Devenue l’espéranto des affaires, la langue du prince Charles fait sa loi dans les entreprises. Entretiens d’embauche, courriers électroniques, questionnaires d’évaluation, réunions stratégiques... L’usage systématique de l’anglais frise parfois l’idéologie et se fait au détriment des salariés peu "fluent", qui voient leur carrière stagner. Plus grave : le tout anglais représente une menace objective pour les passagers des compagnies aériennes.

Au quotidien, Frédéric Brunel travaille, pense, et... rêve en anglais. "Pour ce qui est des rêves, uniquement lorsque je me déplace à l’étranger", nuance avec un brin de coquetterie ce directeur export d’un joaillier international. S’il peut prêter à sourire, un tel zèle en dit long sur l’importance que les entreprises et les salariés accordent à l’anglais. Pour accéder à ce poste, Frédéric Brunel a dû enchaîner cours intensifs en Angleterre et stages en immersion. "Garder un bon niveau dans une langue étrangère exige un effort permanent, je ne lis plus que des journaux en anglais, je ne regarde que des DVD de films américains en VO non sous-titrée et j’ai complètement arrêté de lire des romans en français", explique-t-il.

Pas de carrière sans l’anglais

Comme le note l’ex-ministre de la culture Catherine Tasca, "le niveau en anglais est devenu un élément décisif du déroulement de carrière, notamment dans les groupes où la mobilité géographique des cadres est de règle" (1). Et pour cause : un nombre croissant de multinationales françaises, petites et grandes, optent pour l’anglais comme langue de travail. Sans état d’âme ni questionnement sur la pertinence d’un tel basculement. "Il existe rarement une véritable politique linguistique, au sens d’une réflexion approfondie débouchant sur des choix stratégiques, remarque encore Catherine Tasca. Ce sont les usages qui priment. Les pratiques linguistiques sont considérées comme une des formes de l’adaptation de l’entreprise à son environnement".

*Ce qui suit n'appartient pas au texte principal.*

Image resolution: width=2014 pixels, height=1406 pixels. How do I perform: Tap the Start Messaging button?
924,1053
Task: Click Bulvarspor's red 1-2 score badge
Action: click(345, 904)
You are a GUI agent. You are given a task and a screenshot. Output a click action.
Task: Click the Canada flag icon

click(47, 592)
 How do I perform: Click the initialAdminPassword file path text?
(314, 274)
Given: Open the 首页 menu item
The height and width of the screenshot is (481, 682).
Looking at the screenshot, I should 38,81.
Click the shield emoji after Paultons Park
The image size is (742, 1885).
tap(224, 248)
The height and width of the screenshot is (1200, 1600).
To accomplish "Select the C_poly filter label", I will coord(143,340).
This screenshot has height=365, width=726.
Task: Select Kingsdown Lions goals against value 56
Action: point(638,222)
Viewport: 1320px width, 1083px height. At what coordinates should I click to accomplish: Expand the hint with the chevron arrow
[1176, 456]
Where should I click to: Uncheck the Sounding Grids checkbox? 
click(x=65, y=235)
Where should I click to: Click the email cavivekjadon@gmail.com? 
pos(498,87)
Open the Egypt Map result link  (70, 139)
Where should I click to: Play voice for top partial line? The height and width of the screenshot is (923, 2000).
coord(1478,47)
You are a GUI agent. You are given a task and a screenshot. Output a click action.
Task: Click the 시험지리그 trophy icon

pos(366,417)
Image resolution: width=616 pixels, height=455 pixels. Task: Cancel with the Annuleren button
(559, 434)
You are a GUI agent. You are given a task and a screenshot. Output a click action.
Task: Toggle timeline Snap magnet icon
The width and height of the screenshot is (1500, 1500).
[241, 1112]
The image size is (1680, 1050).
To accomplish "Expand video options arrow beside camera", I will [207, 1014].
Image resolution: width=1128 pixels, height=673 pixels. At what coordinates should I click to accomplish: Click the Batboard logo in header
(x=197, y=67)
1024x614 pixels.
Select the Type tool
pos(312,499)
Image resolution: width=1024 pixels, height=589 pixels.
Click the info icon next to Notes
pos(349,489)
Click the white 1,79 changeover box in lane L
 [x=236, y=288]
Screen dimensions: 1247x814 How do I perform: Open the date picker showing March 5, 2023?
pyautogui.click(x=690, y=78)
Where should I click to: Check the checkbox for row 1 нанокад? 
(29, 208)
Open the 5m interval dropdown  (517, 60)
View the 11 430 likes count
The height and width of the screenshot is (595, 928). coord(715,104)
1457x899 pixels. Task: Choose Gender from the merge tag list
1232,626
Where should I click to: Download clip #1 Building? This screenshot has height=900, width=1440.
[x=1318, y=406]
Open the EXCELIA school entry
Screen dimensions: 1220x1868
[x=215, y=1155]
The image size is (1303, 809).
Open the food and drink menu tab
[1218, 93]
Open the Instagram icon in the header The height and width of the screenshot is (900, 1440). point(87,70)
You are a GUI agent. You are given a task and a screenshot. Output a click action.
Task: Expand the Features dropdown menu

Mèls, téléphone et réunions

"Les stratégies linguistiques des entreprises sont souvent mises en œuvre de manière implicite, parfois subreptice, sans donner lieu à des décisions écrites ou des orientations officielles", explique de son côté Jean-François Baldi, chef de la mission emploi au sein de la Délégation générale à la langue française (2). Courriers électroniques, conférences, échanges téléphoniques, réunions, l’anglais tend à s’imposer dans toutes les circonstances de la vie en entreprise.

Un pour tous, tous en anglais

"Il suffit d’une personne non francophone pour que la réunion se tienne en anglais, même si 20 français ou plus sont présents", témoigne Alain de la Clergerie, responsable des achats et délégué du syndicat de cadres CGC au sein du groupe franco-espagnol Altadis. Le syndicaliste ne trouve rien à redire à cette hégémonie. Pas plus que cet ingénieur de Gemplus : "Seul l’anglais peut jouer le rôle de vecteur commun", assure Gilbert Gros.

Votre TOIEC s’il vous plaît !

Reste que tout le monde n’appréhende pas l’obligation de parler l’anglo-américain avec le même entrain. Sylvie Albert, ex-responsable marketing d’IBM s’est fait licencier pour, entre autres raisons, "maîtrise insuffisante de l’anglais". Chez Renault, un cadre doit obtenir une note de 750 au TOIEC (Test of English for International Communication) s’il veut être embauché. Pas de problème en général pour les jeunes diplômés frais émoulus d’écoles d’ingénieurs ou de l’Université.

Carrière stoppée

Mais il en va tout autrement des techniciens plus âgés en quête de promotion interne. "Ils ont les compétences techniques appropriées mais pas forcément le niveau en anglais, ce qui va freiner voire stopper leur évolution de carrière", déplore Pierre Nicolas, délégué CGT. Certains salariés de Renault ont néanmoins pris le parti d’en rire. "Quand un nouvel informaticien débarque, ses collègues lui demandent s’il a bien passé son TOIEC en informatique", s’amuse Pierre Nicolas.

Le fossé des polyglottes

Il reste qu’une sorte de fracture linguistique saperait insidieusement la cohésion sociale des entreprises. "L’anglais devient un outil de sélection, au même titre que le diplôme", observe Serge Airaudi, consultant en management et en organisation des entreprises. Au point de créer un clivage profond entre salariés. "L’exigence de l’anglais contribue à creuser un peu plus le fossé entre une élite de cadres dirigeants polyglottes capables de sauter avec aisance d’une entreprise à l’autre et la masse des employés de base, voués à occuper des postes subalternes", poursuit Serge Airaudi...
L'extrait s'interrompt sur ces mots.